Märchen,  Märchenadaption,  Rezension

Yukina – Im Bann des Zauberspiegels

  *Werbung / Rezensionsexemplar   Inhalt Wie fühlt man sich wohl, wenn die eigene Mutter, die Schönste im Land ist? Davon kann Prinzessin Yukina, Tochter von Schneewittchen ein Lied singen. Das macht es natürlich doppelt schwer, für sich einen geeigneten Partner zu finden. Doch Yukina macht sich eher Sorgen darum, dass sich Unruhen im Land ausbreiten und sich das Volk anscheinend nicht so wohlfühlt, wie sie immer gedacht hat. Sie will sich um dieses Problem kümmern, doch ihre Mutter stellt sich ihr in den Weg. Was verbirgt Schneewittchen? Und wie findet Yukina nicht nur einen Weg zu ihrer Mutter, sondern…
Wer Märchen mag, hat mit Yukina sicher seine Freude.

Zusammenfassung

4 / 5 Sternen

4

Wer Märchen mag, hat mit Yukina sicher seine Freude.

 

*Werbung / Rezensionsexemplar

 

Inhalt
Wie fühlt man sich wohl, wenn die eigene Mutter, die Schönste im Land ist? Davon kann Prinzessin Yukina, Tochter von Schneewittchen ein Lied singen.
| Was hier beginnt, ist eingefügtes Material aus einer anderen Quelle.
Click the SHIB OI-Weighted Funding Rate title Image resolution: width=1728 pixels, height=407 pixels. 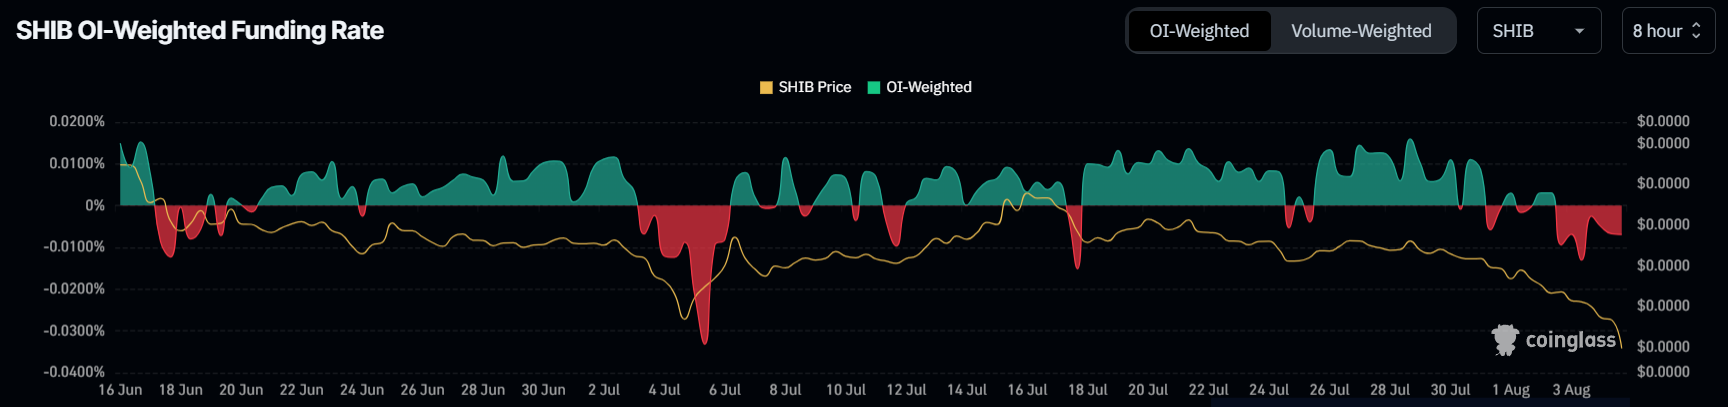tap(200, 31)
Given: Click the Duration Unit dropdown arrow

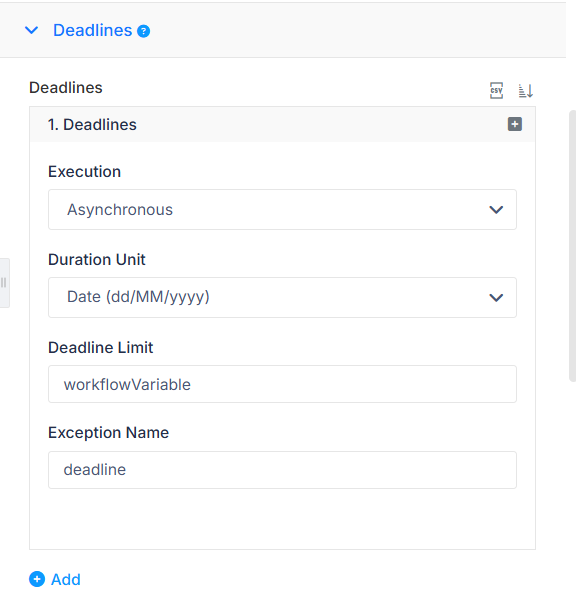Looking at the screenshot, I should (496, 298).
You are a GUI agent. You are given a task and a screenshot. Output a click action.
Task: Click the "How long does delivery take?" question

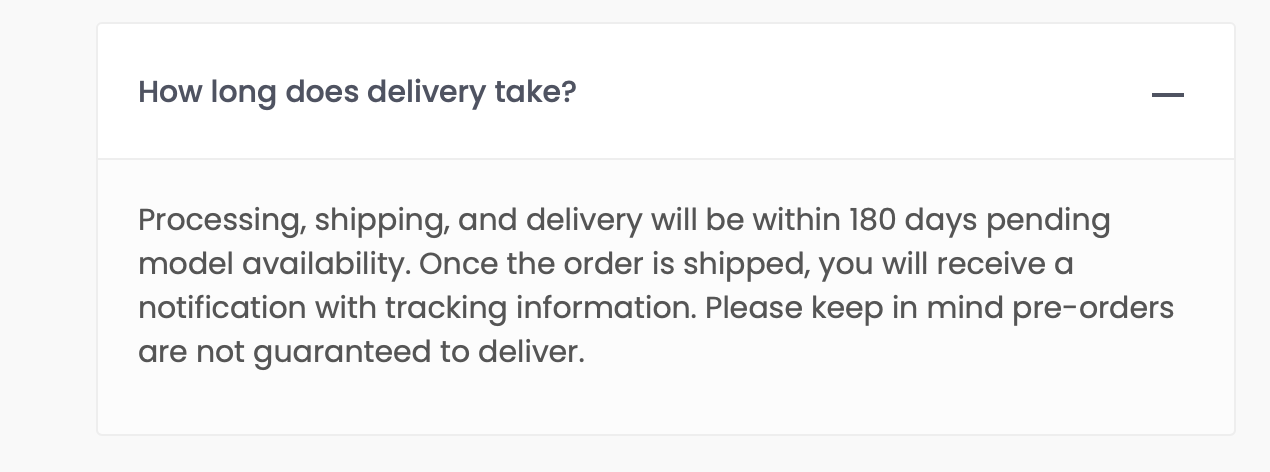[x=357, y=92]
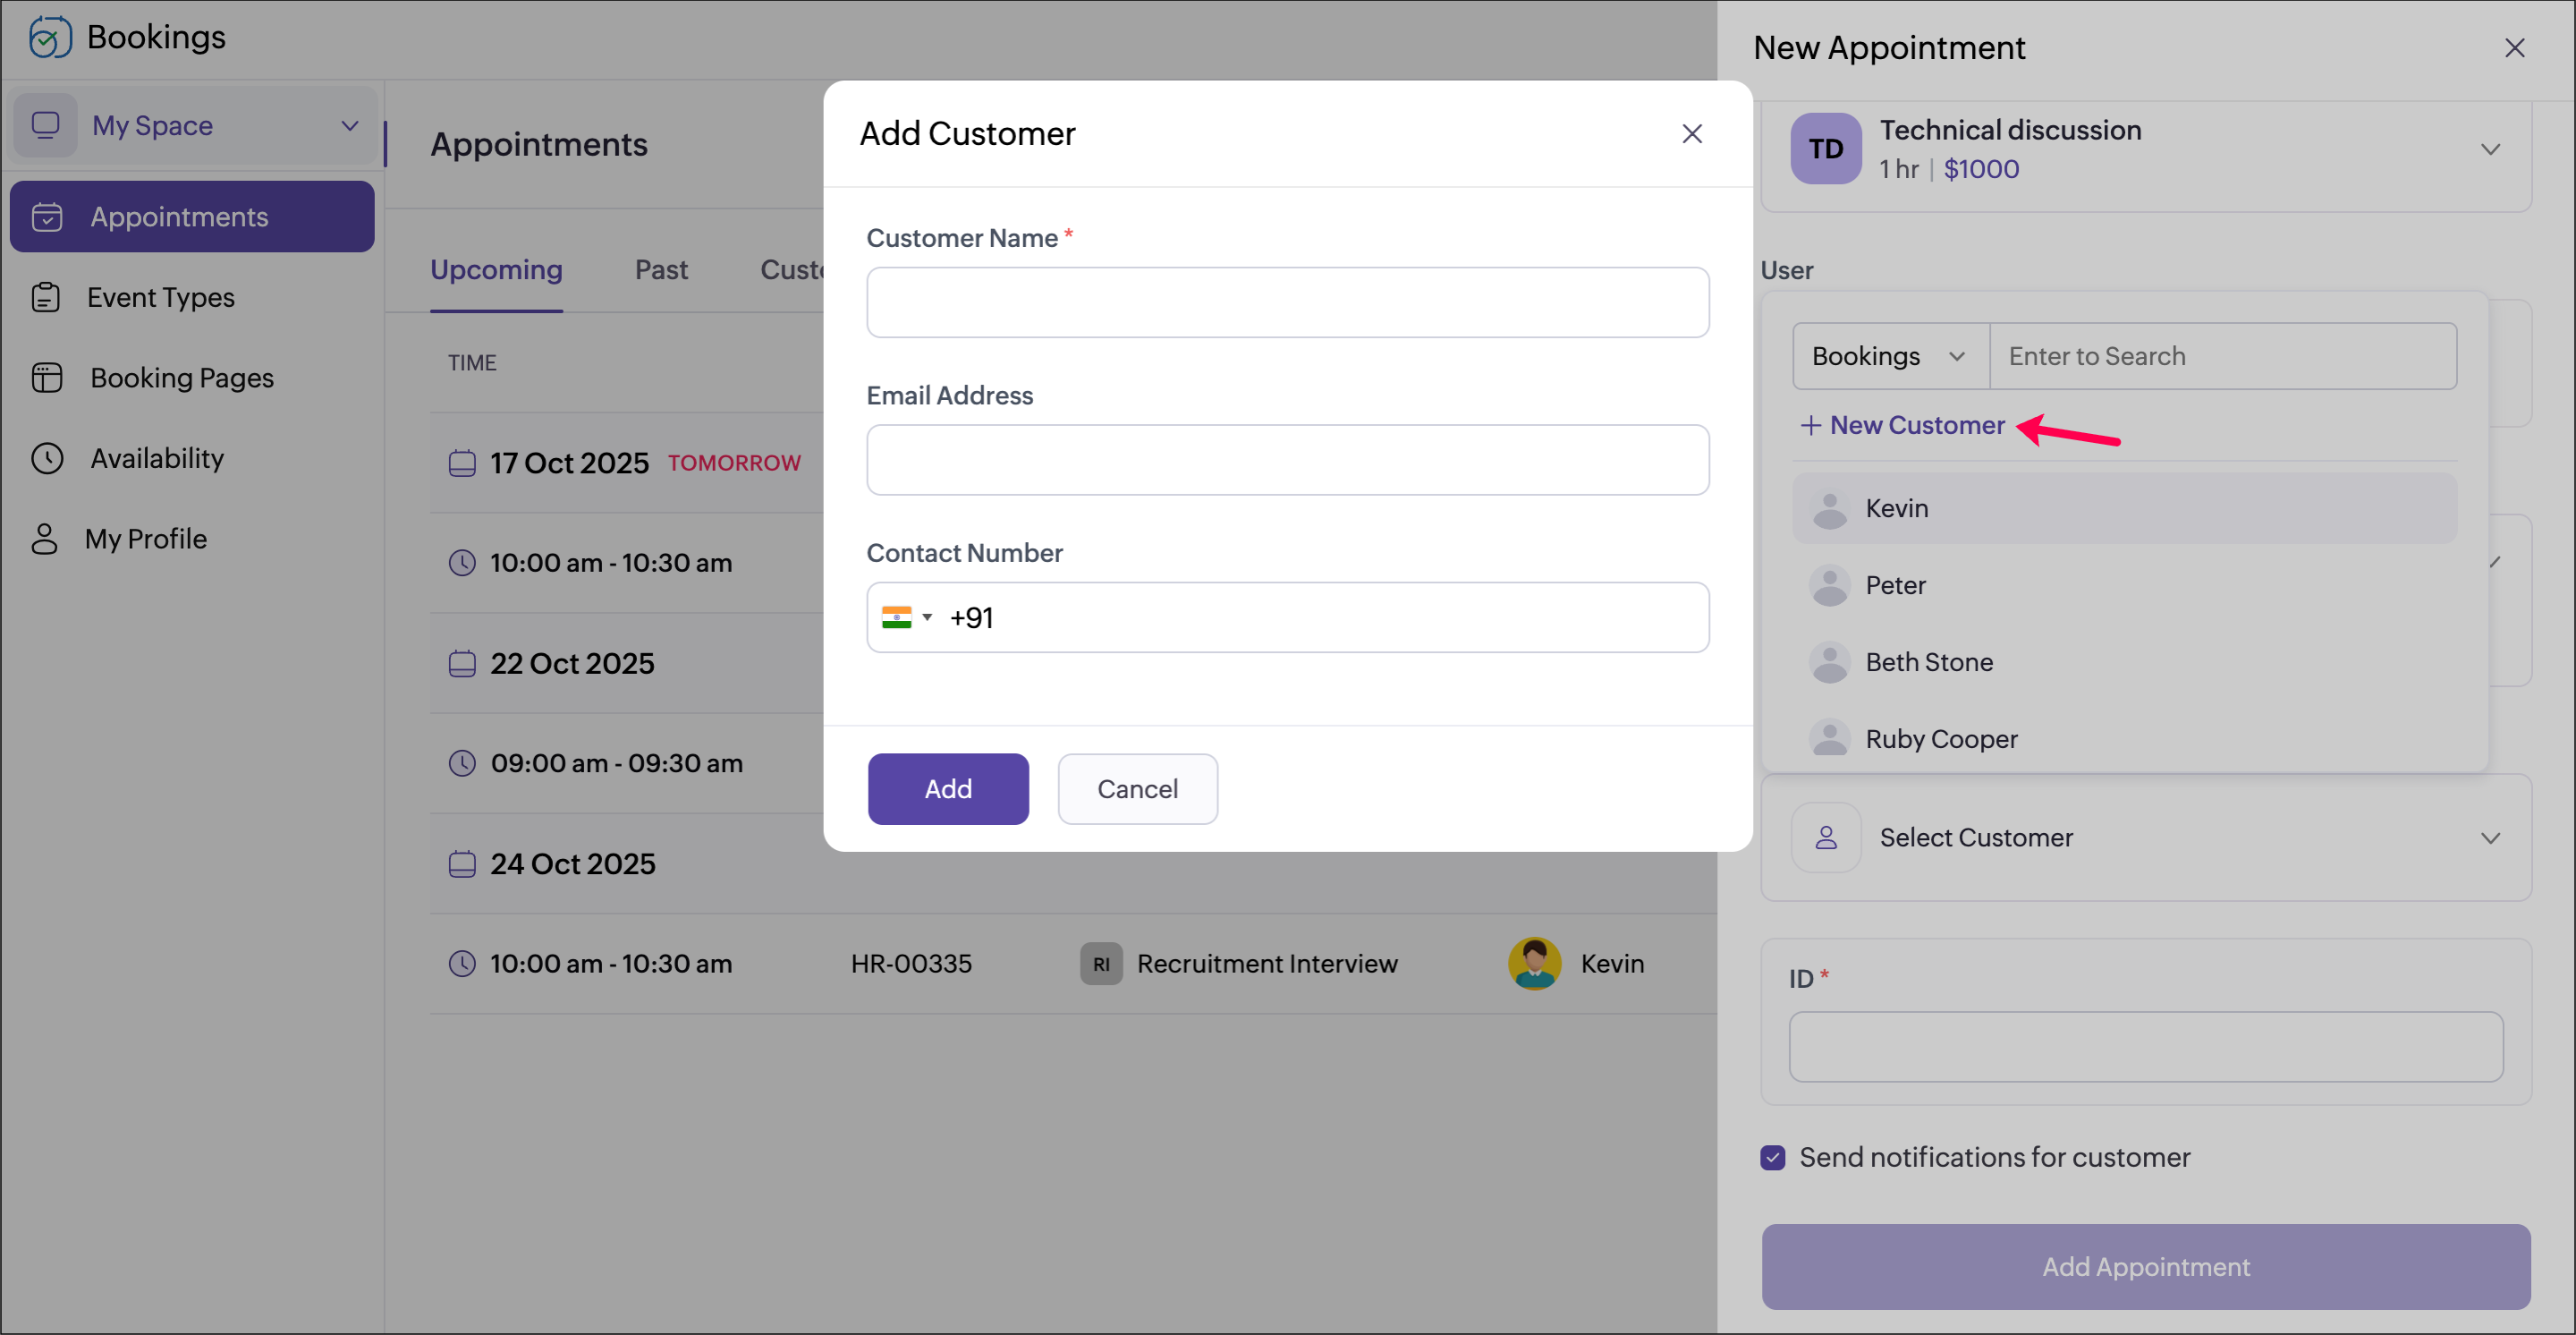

Das macht es natürlich doppelt schwer, für sich einen geeigneten Partner zu finden.
Doch Yukina macht sich eher Sorgen darum, dass sich Unruhen im Land ausbreiten und sich das Volk anscheinend nicht so wohlfühlt, wie sie immer gedacht hat. Sie will sich um dieses Problem kümmern, doch ihre Mutter stellt sich ihr in den Weg.
Was verbirgt Schneewittchen? Und wie findet Yukina nicht nur einen Weg zu ihrer Mutter, sondern auch zum Volk, damit sie alle wieder glücklich bis an ihr Ende leben können?

 

Meine Meinung
Ich liebe Märchen und das seit meiner Kindheit. Auch Schneewittchen habe ich tausende Male gelesen, aber mir tatsächlich nie Gedanken darüber gemacht, was „danach“ passieren würde. Deshalb fand ich die Idee von Kerstin G. Rush so großartig.
Tatsächlich ist es doch eine Horrorvorstellung, wenn die eigene Mutter die Schönste im Land ist, oder? Da kann man doch nur Komplexe bekommen, dachte ich. Aber Yukina ist anders. Natürlich ist es auch für sie schwierig, dass ihre Mutter alle Blicke auf sich zieht, aber noch mehr als das, macht es ihr zu schaffen, dass sie scheinbar nie Zugang zu ihr bekommt und sich ungeliebt fühlt.
Doch Yukina gibt nicht auf und macht sich auf die Suche nach Antworten. Sie versucht über den Tellerrand hinauszublicken und denkt nicht nur an sich, sondern sieht das große Ganze. Dabei lässt sie sich auch nichts verbieten, sondern sucht ihren ganz eigenen Weg. So gefiel sie mir auf jeden Fall sehr gut und für manche Reaktion, die ich an ihr sehr übertrieben fand, gab es am Ende eine verständliche Erklärung, also konnte ich auch das sehr gut akzeptieren.
Durch den Prolog weiß man schon vorher, was es mit dem Ganzen auf sich hat, aber die Lösung für dieses Problem kann man nicht vorhersehen, die bleibt eine Überraschung, die mir tatsächlich sehr gut gefallen hat.
Wie alle anderen Märchen gibt es wenig Geplänkel rundherum, so dass das Buch recht dünn ist und nur das Wichtigste umfasst, was ich aber völlig okay fand. Denn so ist es eine nette, kleine Geschichte für Zwischendurch, die man sogar in einem Rutsch weglesen kann.
Auch die Liebesgeschichte ist anders, als ich anfangs erwartet hatte und zeigt, dass man oft erst einmal hinter die Kulisse blicken muss, bevor man wirklich sehen kann, was in einem anderen Menschen steckt. Eine sehr schöne Botschaft, wie ich finde.
Allgemein würde ich das Buch zwar eher jüngeren Lesern empfehlen, weil es doch eine sehr einfache Geschichte ist, die trotz schöner Botschaften nicht so sehr in die Tiefe geht, aber auch ältere Leser*innen können ein paar schöne Lesestunden damit verbringen.

 

Fazit
Wer Märchen mag, hat mit Yukina sicher seine Freude. Ich fand die Idee, Schneewittchen weiterzuerzählen richtig genial und mochte die Protagonistin auf Anhieb. Allgemein würde ich das Buch zwar eher jungen Leser*innen, also Teenagern empfehlen, aber auch wir “alten Hasen” können ein paar schöne Lesestunden damit verbringen.